Fudge! What a pity George never took the pains to understand Marx -
who in the misuse of words transgressed only a shade more than did
George himself!
Throughout IV George makes so many mistakes that out of sincere
respect for the great work he did and the great inspiration he has
been to me, I have been trying for some time to have IV expurgated
from the "The Labor Question." Personally it does not offend
me, for I see precisely how George came to make these tremendous
errors; attributing to Marx the same use (or misuse) of words that
characterized George's own writings: but a Marxian scholar, on reading
"The Labor Question," would naturally think George either
utterly dishonest or a near-fool.
As Marx and George agree perfectly in their attack on private
monopoly, special privilege and all related forms of graft; differing
only in the choice of words, there seems to be no good reason why we,
their disciples (and a rapidly increasing number of us gladly
recognizing ourselves as disciples of both Marx and George) there
seems to be no good reason why we, their disciples, should not stand
shoulder to shoulder in the battle for economic democracy. Hereafter
in these articles capital will be a word "taboo."
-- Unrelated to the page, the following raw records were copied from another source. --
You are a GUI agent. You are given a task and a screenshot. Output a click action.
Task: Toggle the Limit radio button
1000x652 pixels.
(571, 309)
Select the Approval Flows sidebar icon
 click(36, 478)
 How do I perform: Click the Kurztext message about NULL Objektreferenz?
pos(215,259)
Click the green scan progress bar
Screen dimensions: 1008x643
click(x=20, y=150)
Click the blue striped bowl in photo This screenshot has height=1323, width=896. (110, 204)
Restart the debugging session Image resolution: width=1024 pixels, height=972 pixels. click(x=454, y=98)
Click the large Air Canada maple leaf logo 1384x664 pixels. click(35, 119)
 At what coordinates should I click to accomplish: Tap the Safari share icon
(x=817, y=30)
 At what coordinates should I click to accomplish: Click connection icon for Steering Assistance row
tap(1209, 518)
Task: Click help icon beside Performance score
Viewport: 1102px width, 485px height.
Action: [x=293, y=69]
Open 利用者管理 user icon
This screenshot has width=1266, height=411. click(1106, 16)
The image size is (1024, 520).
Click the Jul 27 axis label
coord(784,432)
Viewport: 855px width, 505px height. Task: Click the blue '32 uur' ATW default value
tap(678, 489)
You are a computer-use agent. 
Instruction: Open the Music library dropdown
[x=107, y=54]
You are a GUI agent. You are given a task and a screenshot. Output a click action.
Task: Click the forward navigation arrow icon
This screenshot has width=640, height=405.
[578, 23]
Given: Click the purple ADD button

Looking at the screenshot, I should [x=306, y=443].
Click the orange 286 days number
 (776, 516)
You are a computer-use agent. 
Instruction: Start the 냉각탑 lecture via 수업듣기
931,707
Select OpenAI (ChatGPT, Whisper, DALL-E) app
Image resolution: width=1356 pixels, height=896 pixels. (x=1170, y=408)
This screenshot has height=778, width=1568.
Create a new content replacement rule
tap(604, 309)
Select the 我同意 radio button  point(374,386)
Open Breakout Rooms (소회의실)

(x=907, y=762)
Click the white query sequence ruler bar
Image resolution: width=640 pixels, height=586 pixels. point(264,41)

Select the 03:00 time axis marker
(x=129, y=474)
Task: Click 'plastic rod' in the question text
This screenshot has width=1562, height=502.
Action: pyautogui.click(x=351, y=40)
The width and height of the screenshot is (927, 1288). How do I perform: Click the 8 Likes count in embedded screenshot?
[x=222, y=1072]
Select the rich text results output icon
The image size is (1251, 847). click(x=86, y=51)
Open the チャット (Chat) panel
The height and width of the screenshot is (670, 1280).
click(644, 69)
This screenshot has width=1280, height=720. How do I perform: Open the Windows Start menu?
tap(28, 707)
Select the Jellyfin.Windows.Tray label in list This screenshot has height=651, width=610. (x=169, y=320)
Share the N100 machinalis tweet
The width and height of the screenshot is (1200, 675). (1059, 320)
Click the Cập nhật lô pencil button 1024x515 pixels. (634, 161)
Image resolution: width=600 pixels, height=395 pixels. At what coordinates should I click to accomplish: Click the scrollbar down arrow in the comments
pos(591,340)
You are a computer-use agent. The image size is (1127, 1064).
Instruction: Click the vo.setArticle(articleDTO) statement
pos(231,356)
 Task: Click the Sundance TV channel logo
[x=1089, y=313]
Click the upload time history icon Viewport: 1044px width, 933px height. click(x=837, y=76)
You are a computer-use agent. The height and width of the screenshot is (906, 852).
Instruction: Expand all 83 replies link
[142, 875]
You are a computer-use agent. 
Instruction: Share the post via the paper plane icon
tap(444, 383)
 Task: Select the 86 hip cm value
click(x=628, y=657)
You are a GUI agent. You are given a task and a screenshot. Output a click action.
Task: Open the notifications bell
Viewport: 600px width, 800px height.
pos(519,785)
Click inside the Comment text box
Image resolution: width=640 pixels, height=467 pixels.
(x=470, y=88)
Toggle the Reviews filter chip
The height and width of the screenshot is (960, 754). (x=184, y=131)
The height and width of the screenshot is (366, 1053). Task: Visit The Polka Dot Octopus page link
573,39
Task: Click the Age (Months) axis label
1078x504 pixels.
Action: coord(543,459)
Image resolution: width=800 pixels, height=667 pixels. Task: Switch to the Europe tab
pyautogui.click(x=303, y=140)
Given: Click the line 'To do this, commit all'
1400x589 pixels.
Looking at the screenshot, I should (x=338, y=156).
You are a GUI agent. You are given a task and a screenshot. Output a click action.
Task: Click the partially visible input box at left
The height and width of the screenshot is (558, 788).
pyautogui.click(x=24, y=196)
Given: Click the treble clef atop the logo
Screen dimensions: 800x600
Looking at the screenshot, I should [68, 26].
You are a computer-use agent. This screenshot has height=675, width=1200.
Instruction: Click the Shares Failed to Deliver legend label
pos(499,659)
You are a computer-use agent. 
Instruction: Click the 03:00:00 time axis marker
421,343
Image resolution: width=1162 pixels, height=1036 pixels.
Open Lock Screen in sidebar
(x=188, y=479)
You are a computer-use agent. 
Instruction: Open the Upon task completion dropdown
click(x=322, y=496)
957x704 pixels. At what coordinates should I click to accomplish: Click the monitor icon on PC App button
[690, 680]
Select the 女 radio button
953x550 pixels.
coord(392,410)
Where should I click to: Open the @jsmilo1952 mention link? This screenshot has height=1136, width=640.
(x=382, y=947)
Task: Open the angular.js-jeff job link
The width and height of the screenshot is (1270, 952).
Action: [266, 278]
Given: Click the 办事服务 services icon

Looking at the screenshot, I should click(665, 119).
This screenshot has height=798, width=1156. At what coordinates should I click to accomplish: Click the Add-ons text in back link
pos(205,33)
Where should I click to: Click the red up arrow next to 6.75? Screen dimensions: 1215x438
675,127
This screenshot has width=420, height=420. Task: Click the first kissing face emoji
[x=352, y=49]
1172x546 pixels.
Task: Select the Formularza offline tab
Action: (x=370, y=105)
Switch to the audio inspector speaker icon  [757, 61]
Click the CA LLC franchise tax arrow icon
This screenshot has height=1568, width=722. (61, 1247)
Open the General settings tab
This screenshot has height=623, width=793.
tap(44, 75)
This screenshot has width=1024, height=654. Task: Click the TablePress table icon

When I mean commodities I will say commodities. When I mean private
monopoly I will say private monopoly.
Marx' great work "Das Kapital" will be referred to as Marx'
work on private monopoly - the only English phrase that expresses
Marx' idea.
Sometime we will have a new translation of this same private monopoly
- a translation that the man in the street can understand.
"PROFIT," "VALUE," "SURPLUS VALUE"
AND "UNEARNED INCREMENT"
Value Marx defines as the average socially necessary labor time
required to produce an article. If it takes four hours average time to
produce a bushel of wheat, and the cost of a worker's time be 25 cts.
per hour, then the value of a bushel of wheat is $1.
Value and price fluctuate from time to time, but average the same
where there is no private monopoly. When price regularly exceeds
value, there must necessarily be a monopoly charge (which is what Marx
calls profit). Surplus value is the excess of price above wages paid;
while profit is the same thing viewed from the standpoint of the
employer. In other words, George's "Unearned Increment" is
one form of Marx' "Surplus Value."
Unearned increment is not caused merely by the presence of people:
but by the presence of people who have worked and so have the
wherewith to spend.
The ground value of a business block is created by labor just as
certainly as is the value of a bushel of wheat.
Many Socialists regard Marx' surplus value as his chief contribution
to economic science, yet it is identical with George's unearned
increment, save that Marx' applies it both to land and commodities,
whereas George applies it only to land.
THE LABOR LIEN
At bottom both Marx' surplus value and George's unearned increment
are based on the idea made effective in the labor lien.
Let us make this plain even to the school boy.
Suppose my good friend, Dr. Post, brings to my farm a colt, asking me
how much I will charge to care for it for three years till it becomes
a horse. We agree on $50 a year; $150 for the three years.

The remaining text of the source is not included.